In 1612, Neri published a seven-volume treatise, L' Arte Vetraria, that was a significant step toward systematizing the preparation of glass. The title of the book translates to English as The Art of Glass. The first volume describes the materials, mixing, and melting of the ingredients to produce crystals and colourless glass. Subsequent volumes describe colored glasses, leaded glass, artificial gemstones, enamels, and glass paints. The treatise includes many glass formulations that were devised by Neri by improving on formulations that he became aware of through his work in the Medici court, through his interactions with Ximenez, and likely other sources.

The contents of L'Arte Vetraria volume-by-volume are:
1. Basic glass colours and preparation
2. Chalcedony glass
3. Advanced colours
4. Lead glass and colours
5. Artificial gemstones
6. Vitreous enamel
7. Paints and transparent red glass

L'Arte Vetraria went through three editions up until 1817. By 1752, it had been translated into Dutch, French, and English.

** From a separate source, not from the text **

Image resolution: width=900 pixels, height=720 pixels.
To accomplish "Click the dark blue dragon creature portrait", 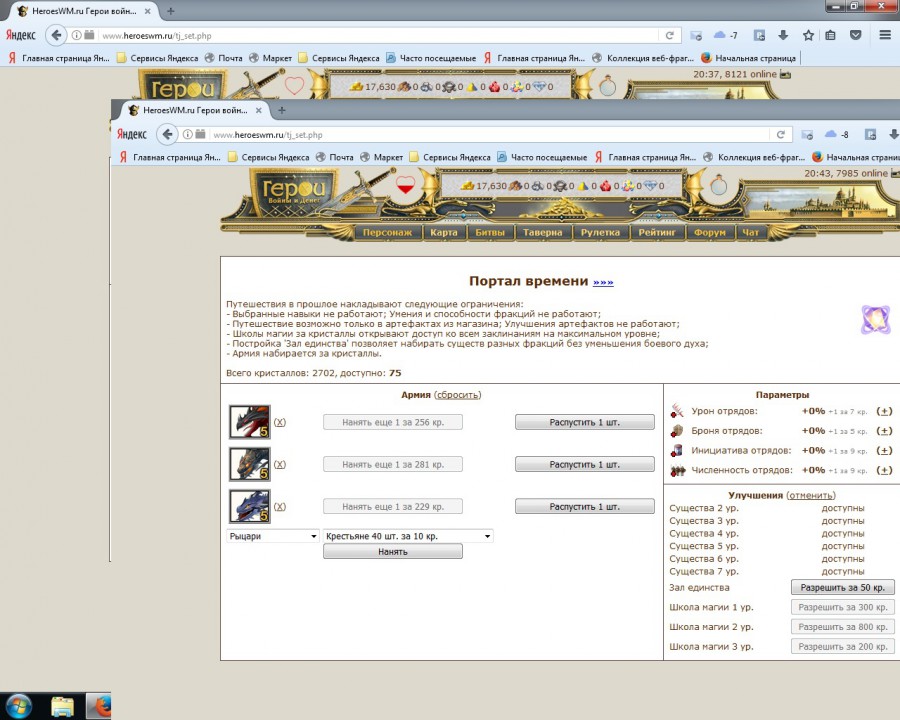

While Neri's contemporary Galileo Galilei made note of L'Arte Vetraria, more widespread recognition of the treatise came later. In 1662, British physician and scientist Christopher Merret published an English translation of L'Arte Vetraria, which included extensive annotations by Merret. Subsequent translations were usually based on Merret's version of Neri's treatise. By 1900, there were an estimated two dozen translations based on Merret's version or on Neri's original version. The L'Arte Vetraria was a standard reference book among glassmakers up until approximately 1900 and served to enhance the ability of glassmakers to improve upon prior glassmaking processes.